The shirts I'm looking at are 52% viscose, 48% poly.

Thanks,
Ray


----------



## lben (Jun 3, 2008)

Sublimation requires 100% polyester in white or very light pastel.


----------



## Riderz Ready (Sep 18, 2008)

lben said:


> Sublimation requires 100% polyester in white or very light pastel.


Not really an accurate statement. There are all sorts of non poly fabric that can be printed upon. Lycra, Spandex, nylon, etc. 

If you have never used a fabric before, even 100% poly, you will never know the quality of print unless you get a test swatch to print upon. 

As stated above there are 100% polys that do not print well.


----------



## lben (Jun 3, 2008)

Sublimation requires polyester. It will only work with polyester. If other fabrics are involved the dye will not stick to them. Sublimation is a specific printing process. You can put heat transfers on just about any kind of fabric, but not sublimation. From everything that I've learned about sublimation I have never heard of other fabrics working with it. And the process is limited to light or white colored polyester material.


----------



## VTG (Dec 16, 2010)

lben said:


> Sublimation requires polyester. It will only work with polyester. If other fabrics are involved the dye will not stick to them. Sublimation is a specific printing process. You can put heat transfers on just about any kind of fabric, but not sublimation. From everything that I've learned about sublimation I have never heard of other fabrics working with it. And the process is limited to light or white colored polyester material.
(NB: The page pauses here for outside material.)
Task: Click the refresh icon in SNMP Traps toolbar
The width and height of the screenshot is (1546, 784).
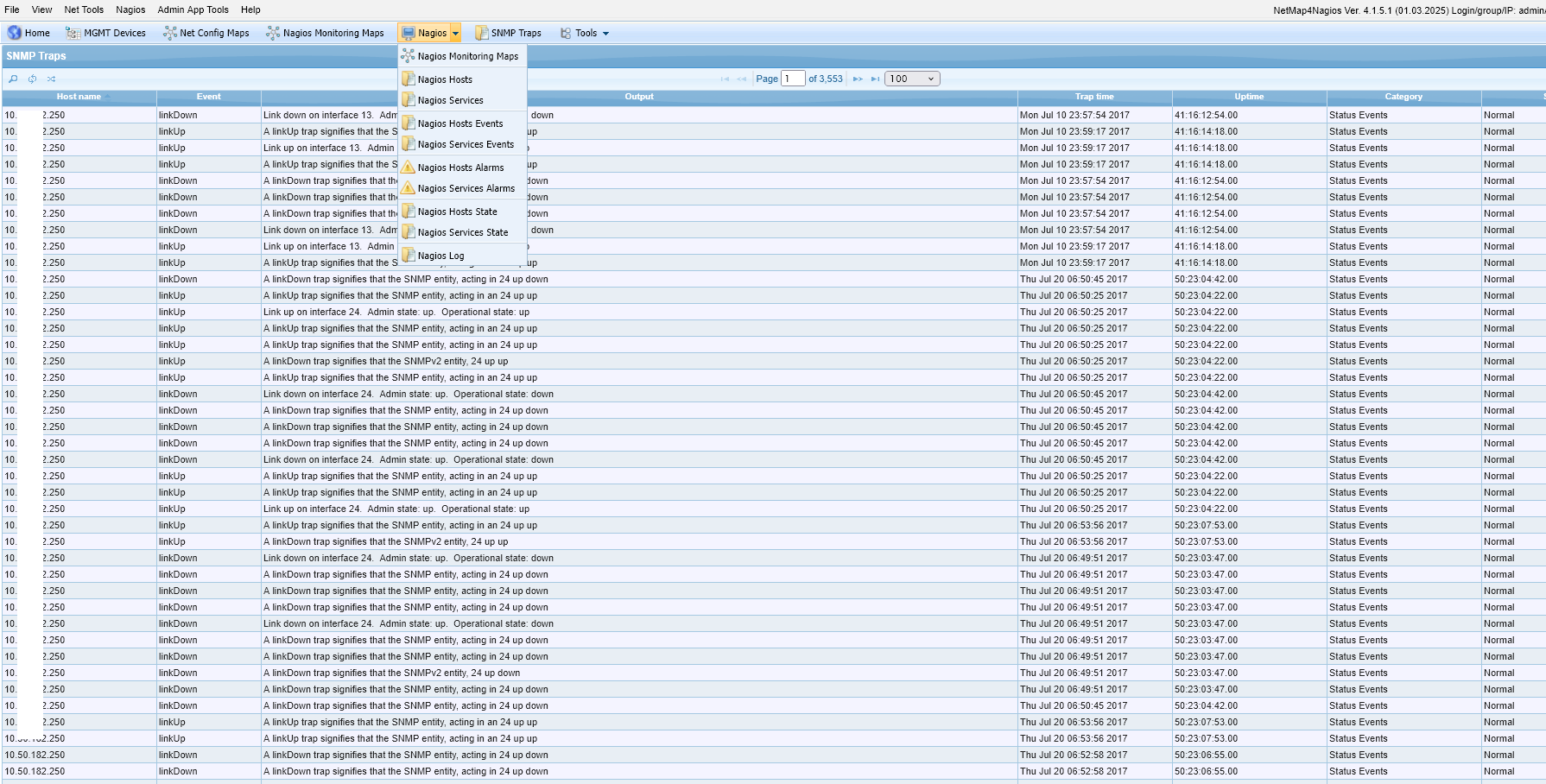Action: pyautogui.click(x=32, y=79)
I'm pretty sure Mark (Riderz) knows what he's talking about when it comes to sublimating apparel and fabric (Dye Sub is one of his primary businesses if I'm not mistaken). Just because you "have never heard of other fabrics working with it" doesn't mean it's not possible. Your information is mostly accurate, white or light colored polyester is the primary fabric used, however, there are a few exceptions as Mark pointed out. In fact, I have seen some examples that use a blend (80 poly / 20 cotton) to produced a weathered or washed-out look. You are correct that the ink/vapor only fuses to the poly fibers in an example like this one. Dye sub would never work on 100% cotton.


----------



## Reinbow (May 21, 2007)

Ray, not sure I'd use viscose for anything to be honest, it's not a very nice fabric, has a low melt point I think - and creases like the devil.
You 'can' use a mix with at least 50% polyester, but as Loretta says, the dye will only stick to the polyester, so you will get a faded look to your garment.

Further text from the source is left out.